=== What you need to do ===
Below, find the line containing "Instruction: Mute the poc.mp4 video player"; from there to the final line, print every line exactly and skip the pictures.

Saved entries:
*** Begin section ***
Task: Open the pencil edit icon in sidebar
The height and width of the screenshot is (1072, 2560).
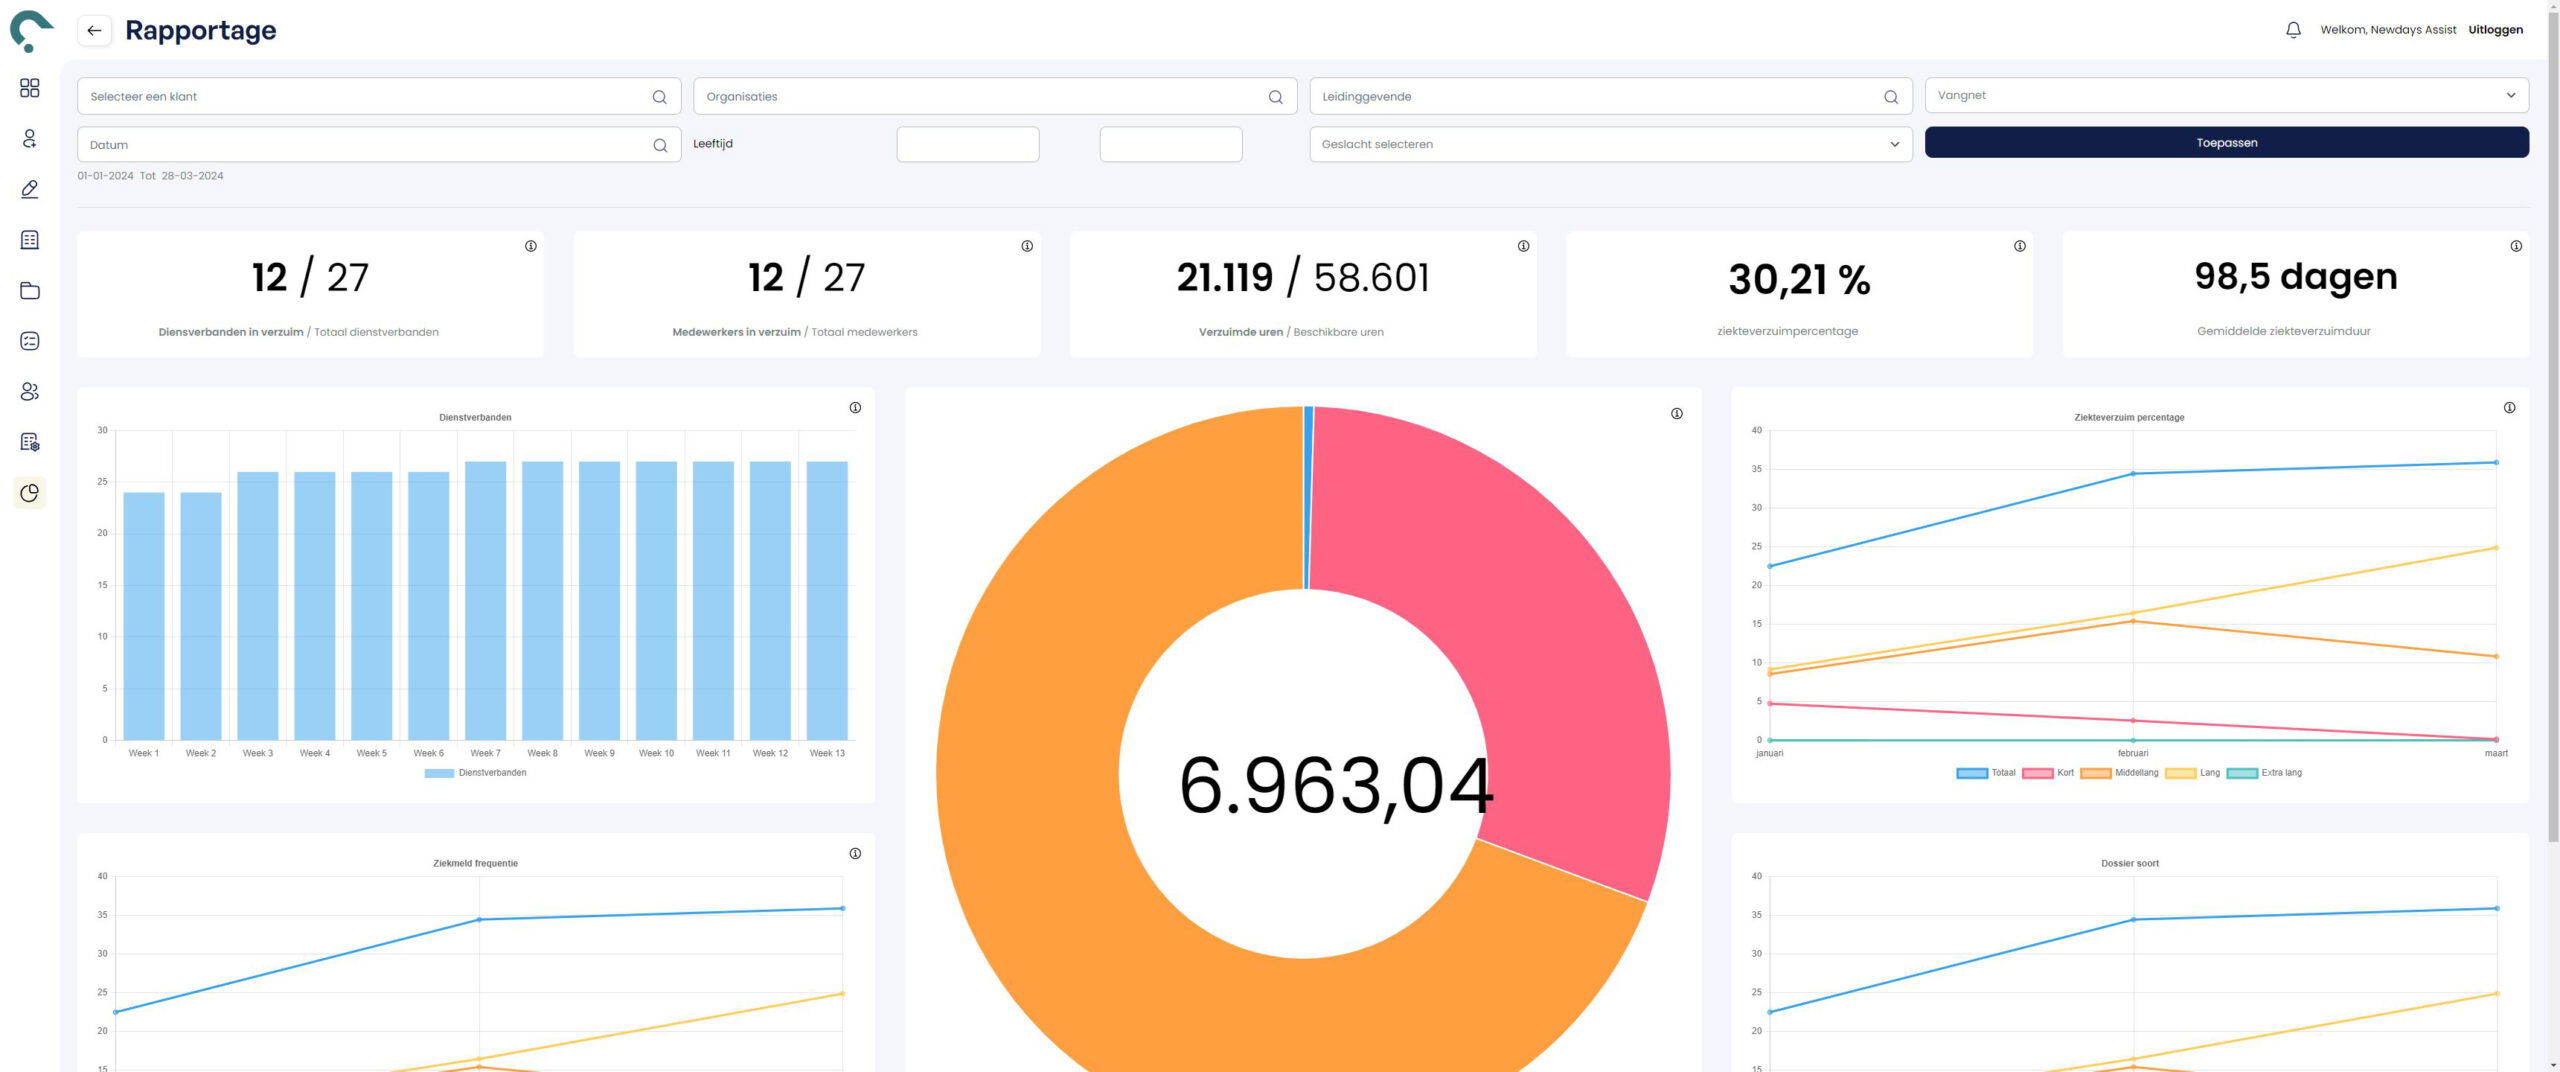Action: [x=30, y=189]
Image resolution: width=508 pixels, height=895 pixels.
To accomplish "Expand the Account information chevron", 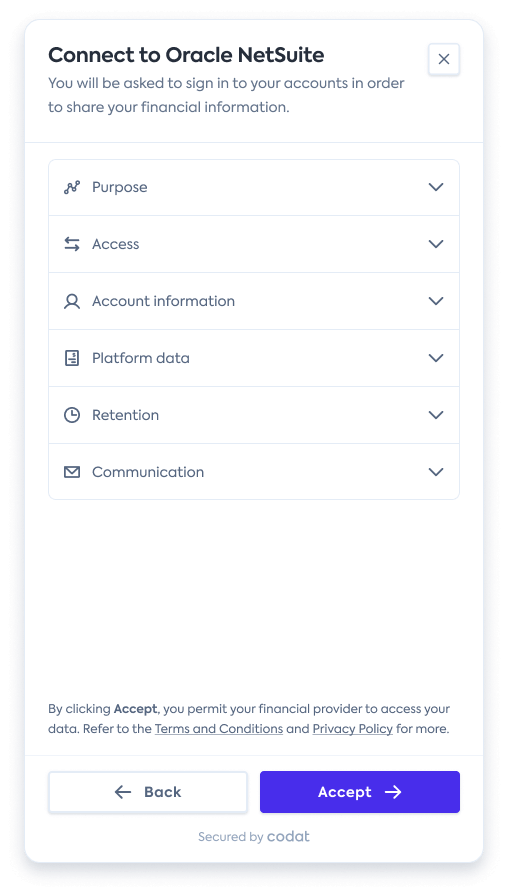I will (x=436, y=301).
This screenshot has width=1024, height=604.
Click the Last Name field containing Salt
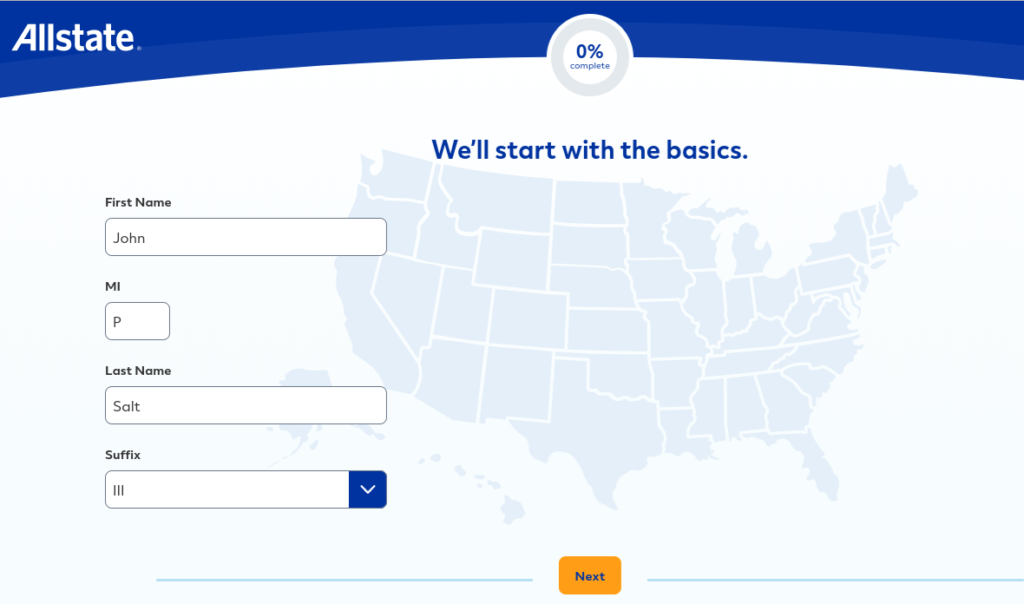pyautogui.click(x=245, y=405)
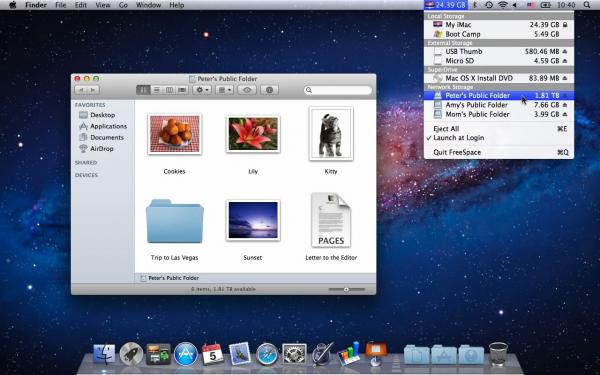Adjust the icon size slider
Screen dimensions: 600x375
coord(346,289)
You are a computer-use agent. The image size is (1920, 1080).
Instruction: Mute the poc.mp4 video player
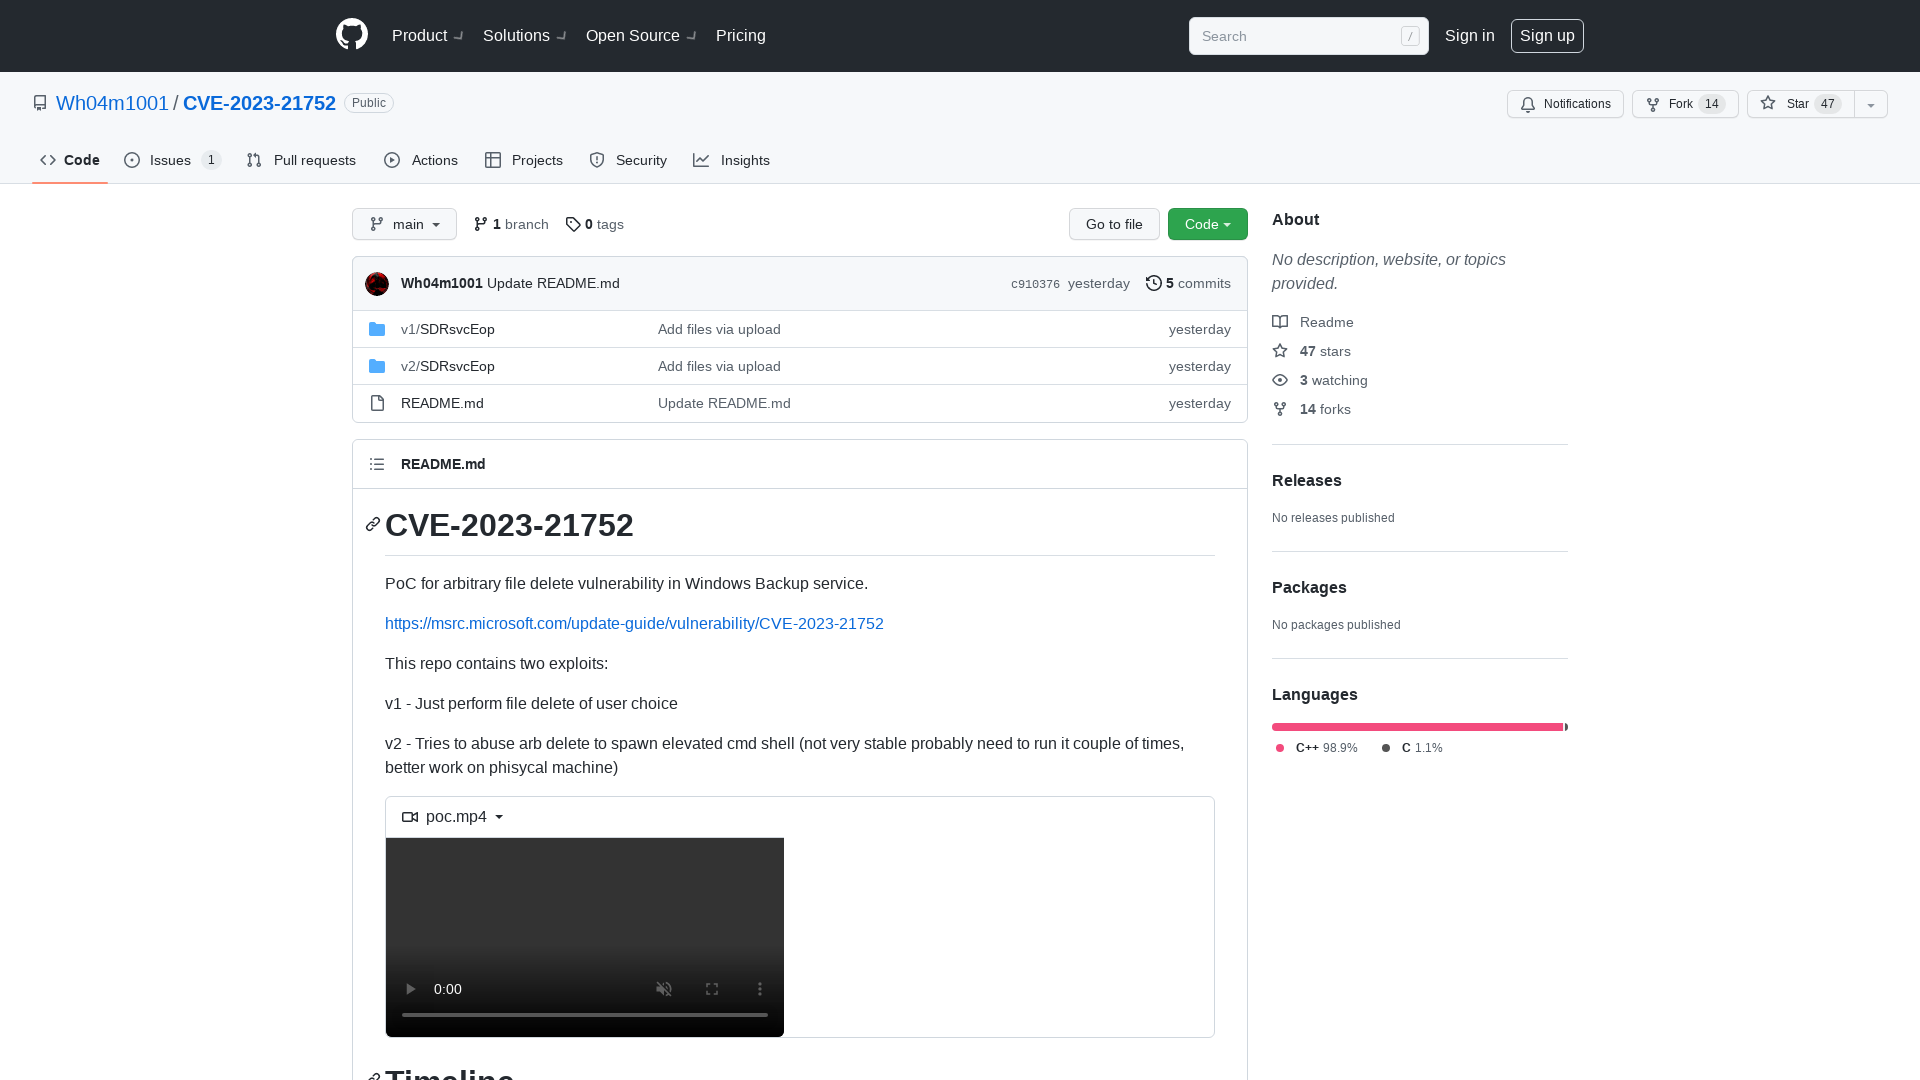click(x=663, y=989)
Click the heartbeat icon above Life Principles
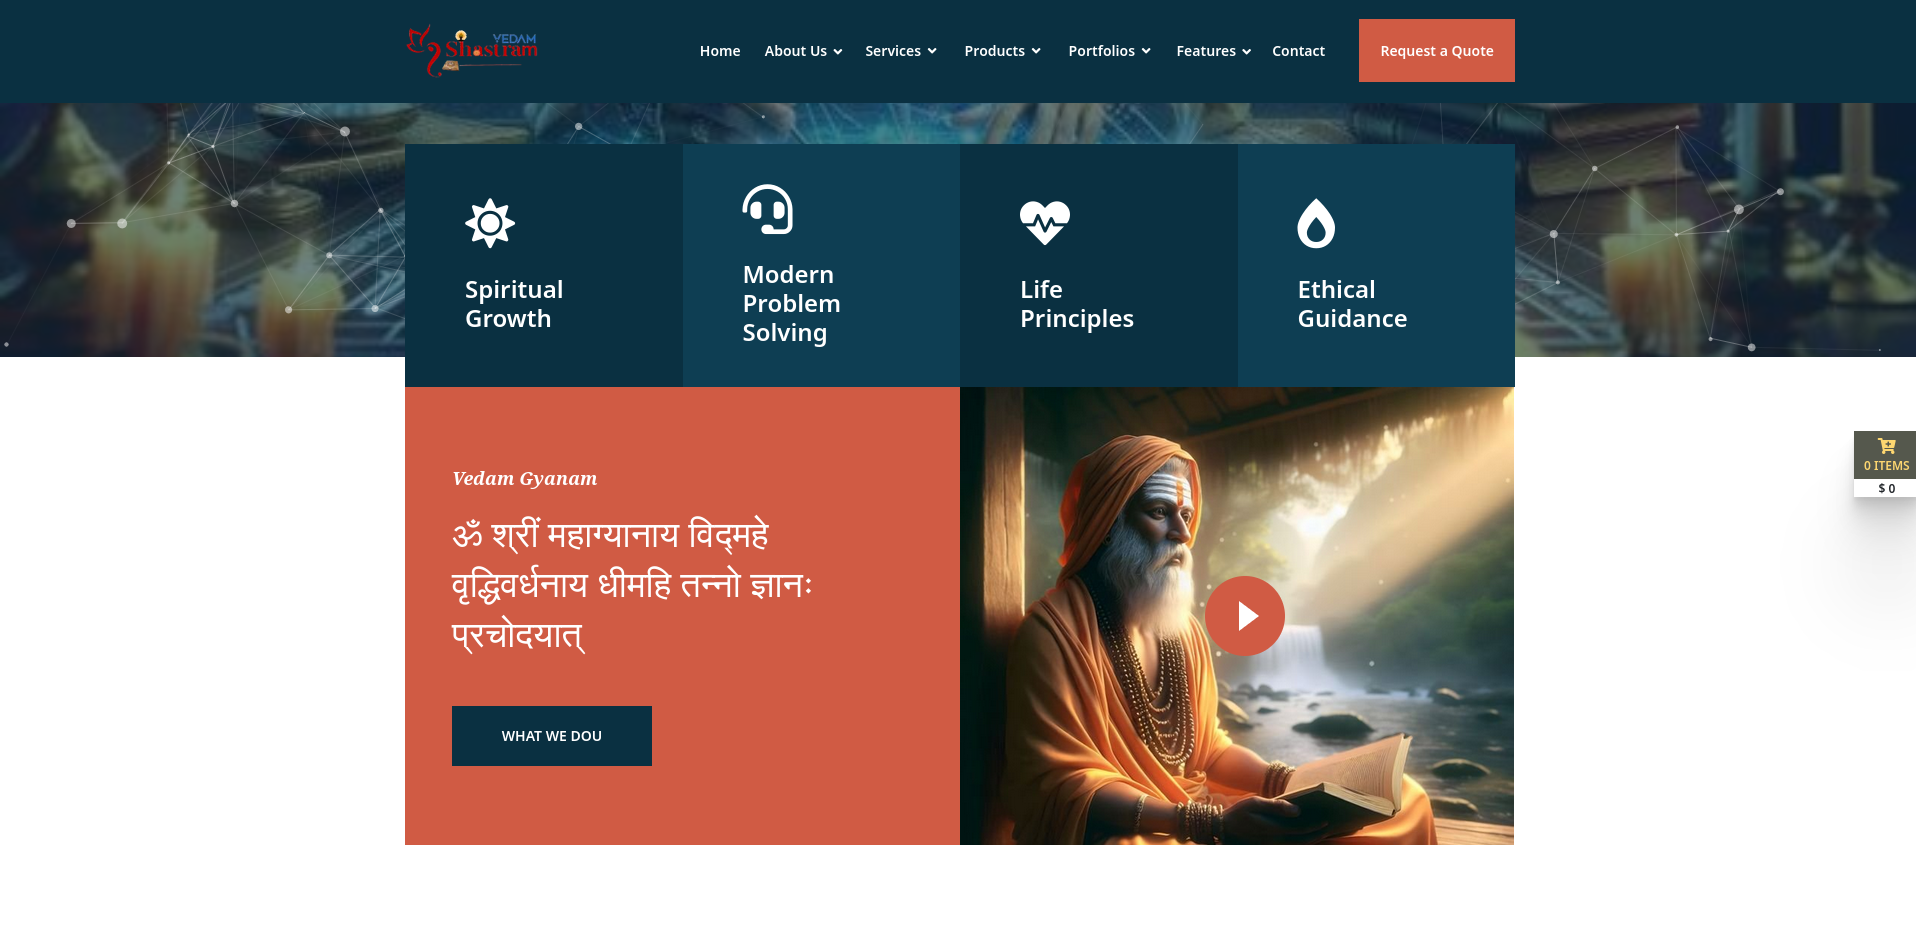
*** End section ***
=== Your response ===
Instruction: Mute the poc.mp4 video player
click(x=663, y=989)
Click the heartbeat icon above Life Principles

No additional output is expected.